Of course, more tests at Sprint Cup tracks would theoretically mean more money for Sprint Cup track operators, too. At many outside tracks like the one in Lakeland, Fla., all the teams participating typically split the facility's rental costs, which Brown said can be several thousand dollars a day. Compare that to an official, full-field Sprint Cup test at Indianapolis Motor Speedway, where Brown said the track charged organizations $4,000 per team per day. Gossage said testing at his Texas facility is a break-even proposition. But then again, in a world with more Sprint Cup testing, will those track rental fees remain the same?
"It's hard to say right now how aggressive SMI and ISC are going to be as far as track fees, and what the Goodyear tire costs will be," Smith said, referring to the sport's two largest racetrack companies and official tire supplier. "All the other costs are about the same, preparing your car, traveling it down the road. But where you save money is, if you have to drive to Lakeland to do your Martinsville test, the pure miles you drive, the hotels, more per diem allowances and that sort of thing. You could come out ahead. But I wouldn't anticipate that this is some great cost-savings scenario."

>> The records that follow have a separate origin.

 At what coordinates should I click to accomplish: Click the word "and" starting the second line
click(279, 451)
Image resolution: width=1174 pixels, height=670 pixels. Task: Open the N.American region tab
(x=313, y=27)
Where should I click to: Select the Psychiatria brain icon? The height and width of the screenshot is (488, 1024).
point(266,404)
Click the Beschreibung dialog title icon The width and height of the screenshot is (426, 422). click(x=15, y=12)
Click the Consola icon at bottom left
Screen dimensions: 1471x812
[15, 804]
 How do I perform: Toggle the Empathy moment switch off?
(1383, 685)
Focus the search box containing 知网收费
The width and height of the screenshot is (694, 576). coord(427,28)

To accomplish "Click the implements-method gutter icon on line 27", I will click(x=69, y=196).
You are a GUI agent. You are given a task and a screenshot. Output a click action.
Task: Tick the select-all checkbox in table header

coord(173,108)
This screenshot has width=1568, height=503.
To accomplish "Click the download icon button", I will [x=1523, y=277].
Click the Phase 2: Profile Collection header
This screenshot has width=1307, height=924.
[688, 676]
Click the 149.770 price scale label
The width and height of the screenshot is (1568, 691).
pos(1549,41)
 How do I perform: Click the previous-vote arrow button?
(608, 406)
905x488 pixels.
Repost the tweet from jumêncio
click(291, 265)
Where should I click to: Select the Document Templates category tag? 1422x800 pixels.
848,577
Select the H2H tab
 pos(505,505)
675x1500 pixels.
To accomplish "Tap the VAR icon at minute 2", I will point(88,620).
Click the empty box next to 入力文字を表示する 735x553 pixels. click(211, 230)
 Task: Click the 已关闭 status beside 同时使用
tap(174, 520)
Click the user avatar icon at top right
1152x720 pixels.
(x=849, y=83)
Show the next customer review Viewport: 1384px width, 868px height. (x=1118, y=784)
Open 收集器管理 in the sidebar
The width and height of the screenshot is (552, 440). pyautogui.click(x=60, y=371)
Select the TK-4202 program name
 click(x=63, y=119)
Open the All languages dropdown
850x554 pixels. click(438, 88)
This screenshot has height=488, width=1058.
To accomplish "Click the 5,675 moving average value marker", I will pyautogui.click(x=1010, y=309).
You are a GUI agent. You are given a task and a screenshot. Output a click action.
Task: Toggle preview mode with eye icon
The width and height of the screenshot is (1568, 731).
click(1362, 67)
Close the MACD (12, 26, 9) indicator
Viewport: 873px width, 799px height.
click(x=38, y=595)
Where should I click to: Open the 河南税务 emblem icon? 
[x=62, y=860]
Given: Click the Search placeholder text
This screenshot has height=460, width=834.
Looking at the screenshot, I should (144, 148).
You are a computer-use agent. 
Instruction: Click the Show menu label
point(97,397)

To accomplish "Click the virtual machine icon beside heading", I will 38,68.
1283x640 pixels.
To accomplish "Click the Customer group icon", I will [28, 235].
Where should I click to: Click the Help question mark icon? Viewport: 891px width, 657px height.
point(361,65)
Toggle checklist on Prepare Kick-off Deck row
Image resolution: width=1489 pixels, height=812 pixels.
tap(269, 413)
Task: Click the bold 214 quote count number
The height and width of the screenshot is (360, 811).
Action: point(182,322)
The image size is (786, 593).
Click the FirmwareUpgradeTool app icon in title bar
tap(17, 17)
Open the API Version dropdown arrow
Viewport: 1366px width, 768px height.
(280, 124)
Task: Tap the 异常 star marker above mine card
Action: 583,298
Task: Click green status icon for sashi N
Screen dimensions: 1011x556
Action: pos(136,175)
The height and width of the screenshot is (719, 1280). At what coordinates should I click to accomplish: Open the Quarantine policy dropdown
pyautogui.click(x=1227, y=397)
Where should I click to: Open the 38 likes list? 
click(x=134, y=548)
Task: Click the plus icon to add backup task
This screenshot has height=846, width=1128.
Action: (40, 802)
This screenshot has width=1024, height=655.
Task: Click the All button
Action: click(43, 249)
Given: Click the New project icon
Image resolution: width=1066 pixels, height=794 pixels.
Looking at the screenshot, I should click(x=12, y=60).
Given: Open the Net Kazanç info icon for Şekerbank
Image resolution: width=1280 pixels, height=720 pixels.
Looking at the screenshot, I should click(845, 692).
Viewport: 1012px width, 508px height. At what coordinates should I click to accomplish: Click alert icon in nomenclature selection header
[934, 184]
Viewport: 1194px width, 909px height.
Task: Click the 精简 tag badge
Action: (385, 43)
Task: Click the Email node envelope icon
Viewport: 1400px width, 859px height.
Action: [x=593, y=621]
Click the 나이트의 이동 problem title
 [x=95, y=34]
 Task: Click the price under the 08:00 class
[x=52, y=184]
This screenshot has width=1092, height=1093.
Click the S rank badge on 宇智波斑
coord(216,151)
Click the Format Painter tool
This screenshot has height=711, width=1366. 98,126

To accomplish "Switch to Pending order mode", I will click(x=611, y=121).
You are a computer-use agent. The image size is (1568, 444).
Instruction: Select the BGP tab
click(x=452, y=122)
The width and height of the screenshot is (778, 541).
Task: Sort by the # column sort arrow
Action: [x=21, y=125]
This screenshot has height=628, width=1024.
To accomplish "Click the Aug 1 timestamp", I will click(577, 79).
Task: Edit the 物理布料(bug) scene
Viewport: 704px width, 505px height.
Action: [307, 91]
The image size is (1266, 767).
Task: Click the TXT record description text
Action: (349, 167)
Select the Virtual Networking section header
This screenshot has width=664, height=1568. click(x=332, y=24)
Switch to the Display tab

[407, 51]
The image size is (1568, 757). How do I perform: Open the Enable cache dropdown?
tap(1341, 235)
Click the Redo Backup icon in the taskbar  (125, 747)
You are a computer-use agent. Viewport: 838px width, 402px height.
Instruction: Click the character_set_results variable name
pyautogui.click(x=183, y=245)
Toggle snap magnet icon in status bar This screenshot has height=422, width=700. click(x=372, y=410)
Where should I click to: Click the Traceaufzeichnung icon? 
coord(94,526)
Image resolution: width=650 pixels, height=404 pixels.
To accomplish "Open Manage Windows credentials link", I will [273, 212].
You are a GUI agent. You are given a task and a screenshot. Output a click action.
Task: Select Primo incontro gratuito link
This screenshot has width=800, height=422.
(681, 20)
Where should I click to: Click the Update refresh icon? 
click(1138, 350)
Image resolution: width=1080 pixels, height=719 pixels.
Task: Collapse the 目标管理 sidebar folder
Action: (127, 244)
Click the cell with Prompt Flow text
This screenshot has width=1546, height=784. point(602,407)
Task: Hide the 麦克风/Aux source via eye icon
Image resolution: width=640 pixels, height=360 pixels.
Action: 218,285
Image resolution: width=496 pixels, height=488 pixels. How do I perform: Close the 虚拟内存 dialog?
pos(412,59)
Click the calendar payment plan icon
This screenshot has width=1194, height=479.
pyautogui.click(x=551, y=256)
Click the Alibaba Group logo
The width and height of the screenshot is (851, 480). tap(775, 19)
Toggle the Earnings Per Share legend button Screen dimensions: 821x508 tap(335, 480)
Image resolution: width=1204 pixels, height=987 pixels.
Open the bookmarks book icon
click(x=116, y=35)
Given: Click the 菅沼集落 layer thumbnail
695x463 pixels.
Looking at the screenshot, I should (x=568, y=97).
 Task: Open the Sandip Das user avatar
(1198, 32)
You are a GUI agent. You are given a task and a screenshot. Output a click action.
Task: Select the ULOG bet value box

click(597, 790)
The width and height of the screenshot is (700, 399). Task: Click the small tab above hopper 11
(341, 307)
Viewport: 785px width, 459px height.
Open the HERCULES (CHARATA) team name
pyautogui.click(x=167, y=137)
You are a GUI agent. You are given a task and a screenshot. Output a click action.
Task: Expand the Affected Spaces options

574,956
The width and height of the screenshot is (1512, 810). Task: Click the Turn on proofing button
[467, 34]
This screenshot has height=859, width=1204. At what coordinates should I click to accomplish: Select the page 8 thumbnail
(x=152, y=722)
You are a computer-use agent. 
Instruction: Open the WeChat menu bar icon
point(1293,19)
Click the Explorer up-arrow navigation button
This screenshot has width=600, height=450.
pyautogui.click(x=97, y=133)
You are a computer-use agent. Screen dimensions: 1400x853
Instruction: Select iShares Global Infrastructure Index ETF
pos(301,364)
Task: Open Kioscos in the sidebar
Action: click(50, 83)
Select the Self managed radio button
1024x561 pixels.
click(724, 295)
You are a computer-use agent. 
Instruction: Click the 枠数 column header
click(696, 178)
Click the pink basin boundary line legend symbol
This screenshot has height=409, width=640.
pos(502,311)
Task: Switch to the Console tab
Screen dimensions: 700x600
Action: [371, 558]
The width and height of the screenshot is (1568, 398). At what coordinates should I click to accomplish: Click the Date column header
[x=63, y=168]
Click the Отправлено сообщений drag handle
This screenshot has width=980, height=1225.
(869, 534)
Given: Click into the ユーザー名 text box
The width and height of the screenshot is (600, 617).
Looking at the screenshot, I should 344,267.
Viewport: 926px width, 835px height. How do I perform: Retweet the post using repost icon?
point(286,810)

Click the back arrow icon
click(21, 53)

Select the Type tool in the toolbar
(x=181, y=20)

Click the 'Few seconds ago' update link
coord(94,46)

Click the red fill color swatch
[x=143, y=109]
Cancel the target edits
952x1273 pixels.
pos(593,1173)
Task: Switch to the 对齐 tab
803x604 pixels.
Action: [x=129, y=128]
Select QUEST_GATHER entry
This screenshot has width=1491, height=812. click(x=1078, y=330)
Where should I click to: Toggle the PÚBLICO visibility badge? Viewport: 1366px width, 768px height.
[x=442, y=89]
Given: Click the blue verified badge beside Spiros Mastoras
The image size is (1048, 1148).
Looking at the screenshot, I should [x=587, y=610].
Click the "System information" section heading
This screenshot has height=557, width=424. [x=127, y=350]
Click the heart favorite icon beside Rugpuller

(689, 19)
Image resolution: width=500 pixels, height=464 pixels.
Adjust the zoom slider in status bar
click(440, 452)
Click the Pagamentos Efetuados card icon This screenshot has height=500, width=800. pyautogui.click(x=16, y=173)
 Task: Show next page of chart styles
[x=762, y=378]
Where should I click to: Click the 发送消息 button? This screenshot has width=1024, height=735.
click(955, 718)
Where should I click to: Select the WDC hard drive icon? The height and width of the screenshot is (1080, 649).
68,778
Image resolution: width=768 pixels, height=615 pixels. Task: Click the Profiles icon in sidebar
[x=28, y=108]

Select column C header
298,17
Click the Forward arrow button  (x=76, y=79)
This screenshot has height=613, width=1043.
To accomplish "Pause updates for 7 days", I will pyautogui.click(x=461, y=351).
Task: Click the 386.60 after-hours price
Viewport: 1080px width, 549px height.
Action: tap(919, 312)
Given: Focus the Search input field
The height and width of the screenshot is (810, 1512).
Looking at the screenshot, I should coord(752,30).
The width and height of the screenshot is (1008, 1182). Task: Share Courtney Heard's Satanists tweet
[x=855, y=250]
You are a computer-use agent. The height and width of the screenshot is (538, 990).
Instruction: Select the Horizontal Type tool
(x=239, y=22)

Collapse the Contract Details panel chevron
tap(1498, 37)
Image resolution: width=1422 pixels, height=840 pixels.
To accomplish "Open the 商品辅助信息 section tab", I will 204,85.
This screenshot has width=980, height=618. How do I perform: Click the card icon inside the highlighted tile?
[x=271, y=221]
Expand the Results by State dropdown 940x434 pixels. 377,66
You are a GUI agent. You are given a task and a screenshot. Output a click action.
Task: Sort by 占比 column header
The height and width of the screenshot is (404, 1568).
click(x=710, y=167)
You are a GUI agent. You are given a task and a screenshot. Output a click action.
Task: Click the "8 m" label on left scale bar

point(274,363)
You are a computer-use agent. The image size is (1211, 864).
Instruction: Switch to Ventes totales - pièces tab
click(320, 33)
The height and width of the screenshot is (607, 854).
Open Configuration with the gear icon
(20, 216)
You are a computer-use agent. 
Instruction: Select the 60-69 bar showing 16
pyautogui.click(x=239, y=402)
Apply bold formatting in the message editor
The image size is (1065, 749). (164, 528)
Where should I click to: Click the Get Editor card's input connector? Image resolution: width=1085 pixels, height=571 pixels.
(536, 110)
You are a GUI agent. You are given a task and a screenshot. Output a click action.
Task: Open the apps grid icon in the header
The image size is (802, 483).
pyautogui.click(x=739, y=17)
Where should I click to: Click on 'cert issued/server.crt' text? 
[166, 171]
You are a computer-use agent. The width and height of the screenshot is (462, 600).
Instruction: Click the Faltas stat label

The trick to all this, of course, is how to implement it. The smaller teams in the Sprint Cup garage are understandably edgy about what kind of testing policy they're going to get. Unlimited testing would clearly place them further behind, something the sanctioning body cannot let happen. Even a more limited policy would hurt if NASCAR restricted testing by car and not by organization, allowing a team like Hendrick Motorsports to test four times for every Bill Davis Racing's one. Brown has an idea: one team, one test. If Jeff Gordon goes to Talladega, that counts for Dale Earnhardt Jr. and Jimmie Johnson, too -- anything more than that could swamp his sponsor-strapped organization.
But even smaller teams seem to support testing on the tracks they race on, an idea that makes too much sense not to happen, and if implemented fairly could give some of the have-nots more of a chance of being competitive. Tracks outside the Sprint Cup circuit can certainly use the money from testing fees, and are surely going to take a financial hit. But if NASCAR and its teams are ever going to see eye-to-eye on the new car, a subject of endless friction and duress, then a more liberal testing policy is a necessity.
"There are some things that can be done there to control the costs," Brown said. "And really, you have airplanes, you have travel, you have hotels, you have all those things involved regardless of where you're going. So if we're going to do it, and everybody does it, let's go places that will help the competition be better."